Culturebox

In Hollywood, Friends Always Have Benefits

The persistent impossibility of cross-sex friendship in the movies.

Mila Kunis and Justin Timberlake in Friends With Benefits 

A running conceit in the new romantic comedy Friends With Benefits is that Dylan (Justin Timberlake) and Jamie (Mila Kunis) think romantic comedies are stupid. Romantic comedies posit the existence of true love—how silly! They portray New York in an unrealistic light, providing a tourist’s version of the city. When Dylan and Jamie decide to try out a relationship with “no emotions … just sex” and swear that “whatever happens, we stay friends,” they convince themselves that they can pull off this trick because they’re real people, not Hollywood figments.

I’m not sure if it’s a joke or an irony that, aside from the heavy cursing and the shots of Timberlake’s bare bottom in fairly graphic sex scenes—you see him clench—Friends With Benefits is every bit as generic as the rom-coms its characters mock. No New Yorker would go from Rockefeller Center to Prince Street for a workday lunch; that’s insanity. And I don’t think I’m giving too much away by stating that Dylan and Jamie eventually do fall in love. The film draws attention to Hollywood clichés, then stumbles right into them.

There’s one cliché so ingrained in pop culture, however, that Friends With Benefits doesn’t even bother to hold it up for scrutiny before succumbing to it: Straight men and women are never “just” friends. Dylan and Jamie don’t seem to notice that going from buddies to fuck buddies is as hackneyed a move as visiting Times Square.

It’s not surprising that Hollywood generally depicts romantic rather than platonic relationships—the former are more exciting and lend themselves to narrative arcs. But, as I’ve said before, the situation is more extreme than that: When movies do portray a cross-sex friendship, they almost always dismiss it, contending, implicitly, that platonic love is impossible. There is virtually no such thing as true male-female friendship in the movies, only friends with benefits, or friends who wish they had benefits, or friends who are about to have benefits.

At this point, some readers are probably thinking—wait a minute, that’s not a movie-truth, that’s a truth-truth.

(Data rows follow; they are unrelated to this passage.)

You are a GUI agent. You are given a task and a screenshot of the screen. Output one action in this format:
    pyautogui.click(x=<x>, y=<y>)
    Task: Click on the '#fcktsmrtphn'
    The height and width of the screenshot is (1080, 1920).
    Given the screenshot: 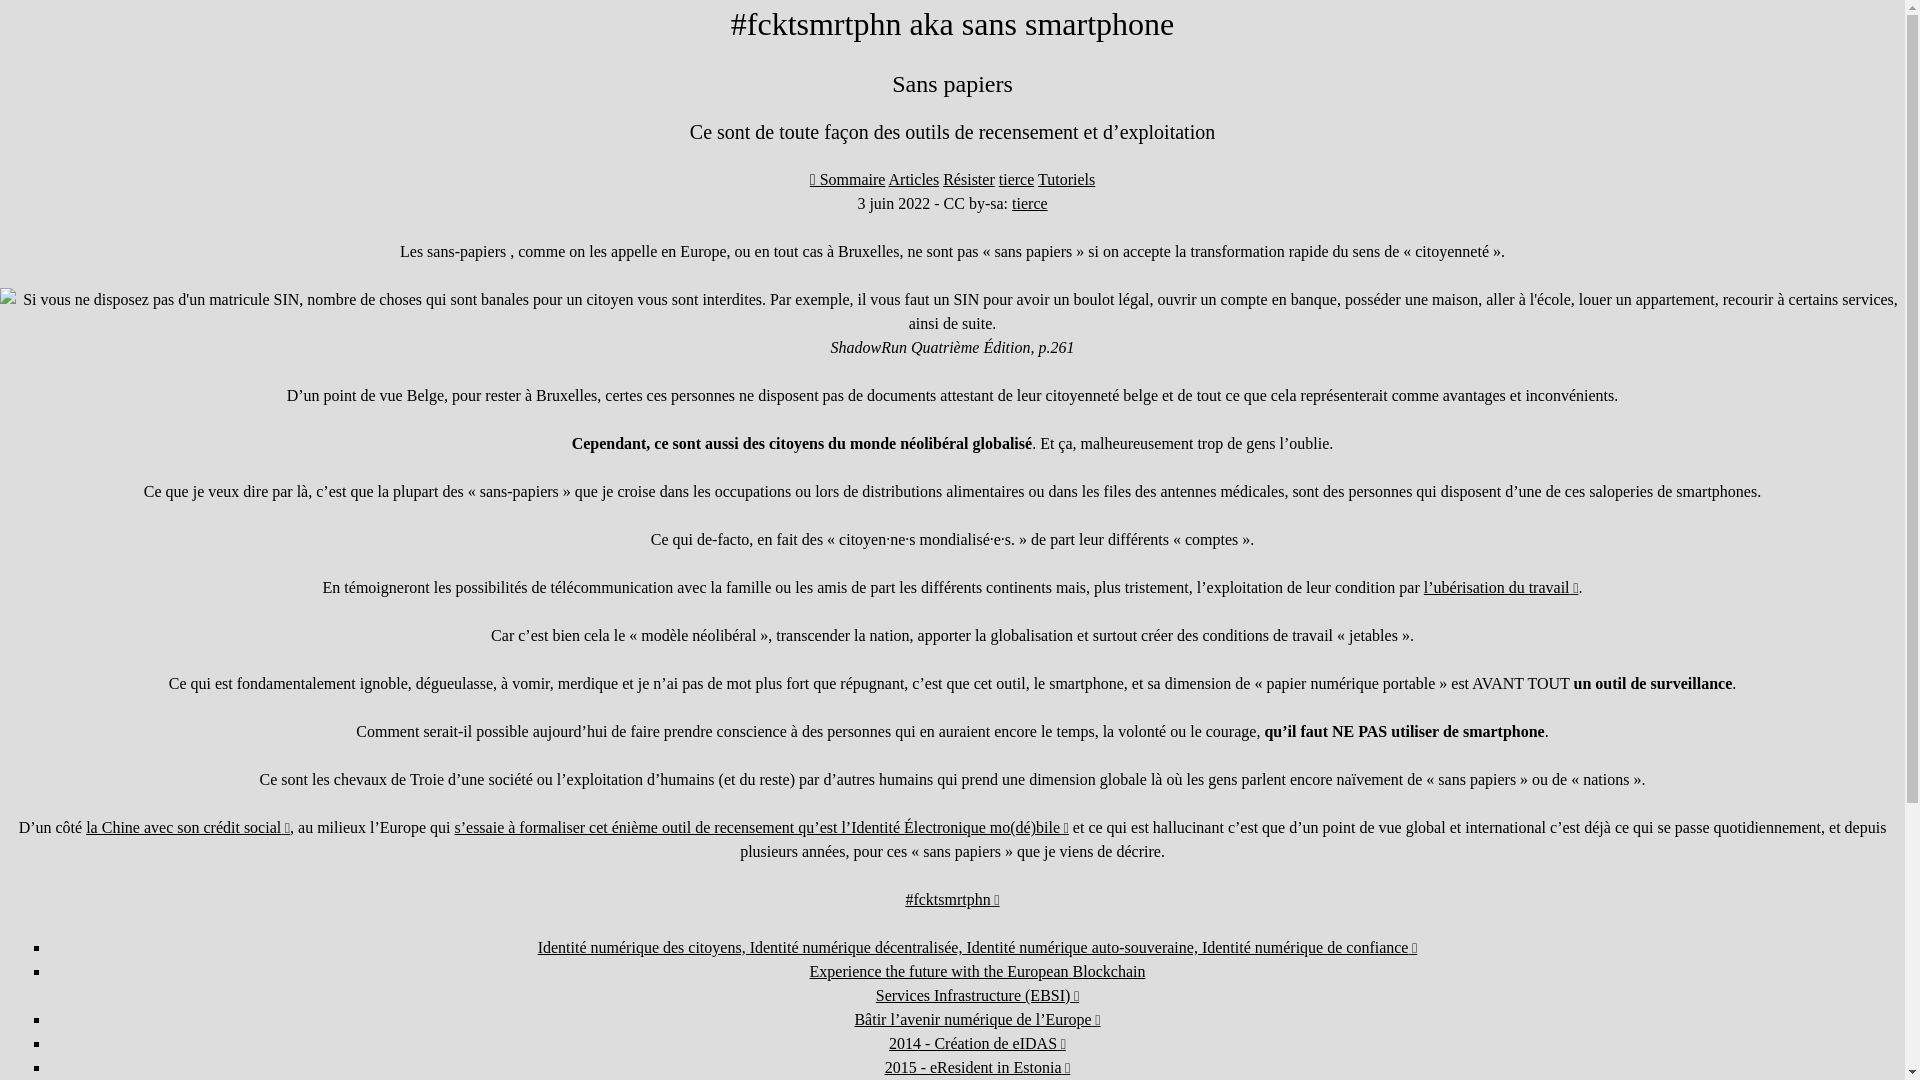 What is the action you would take?
    pyautogui.click(x=904, y=898)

As I discovered when I wrote about my 15-year-and-counting sexless relationship with my best friend, Jeff, many people deny that there is such a thing as platonic love. These people seem largely un-convinceable, but I’ll note that in the course of researching that essay I heard from plenty of Slate readers who claim to have such relationships, and that a 2002 survey conducted by the magazine American Demographics found that more than 1 in 10 adults age 25 to 35 have a best friend—not just a pal or an acquaintance—of the opposite sex.

The classic Hollywood it-can’t-happen thesis is that friendship necessarily bleeds into romance, like in When Harry Met Sally … . As Harry puts it, men and women can never be friends because “the sex part always gets in the way,” and the movie bears this out. A variation on the theme is the frustration narrative, in which one member of the friendship wants a romantic relationship and the other does not. Duckie loves Andie in Pretty in Pink,but Andie loves Blaine. Midge loves Scottie in Vertigo, but Scottie loves the mysterious Madeleine. Very occasionally a movie depicts a true friendship, but it’s usually a sideline to a romance that’s given minimal screen time. In Say Anything Lloyd has not one but three female friends, and there’s no indication that he has feelings for any of them or that they have feelings for him—but the movie’s not about that; it’s about Lloyd’s love for Diane.

The other major exception is relationships between gay men and straight women. These abound, both on TV and in the movies. Take My Best Friend’s Wedding, in which Julianne realizes she’s in love with best-bud Michael on the occasion of his engagement. The relationship between Julianne and Michael was never “just” a friendship, but we get the genuine article in Julianne’s friendship with George—who’s gay. This exception isn’t much of one, though; conceding that sex won’t happen if it’s actually distasteful to one of the participants does nothing to chip away at the received idea that, if it’s not distasteful, it’s inevitable.

Like this spring’s No Strings Attachedand 2008’s Zack and Miri Make a Porno, Friends With Benefits updates the When Harry Met Sally … theory. In these films friendship leads inexorably to love, just like it always has, but it’s not sex that gets in the way of friendship so much as love that gets in the way of sex.“We tried to fuck and, instead, we wound up making love,” says Zack in Zack and Miri. “I want my best friend back, because I’m in love with her,” says Dylan, after a fight makes him realize that there was more to the relationship than physicality.

Friends With Benefits seems awfully proud of its edginess. There’s a lot of sex (fun sex, not weepy sex), and lots of talk about sex. But it would be a far, far less conventional movie if, instead of jumping into bed and then falling in love, Dylan and Jamie never got into it at all.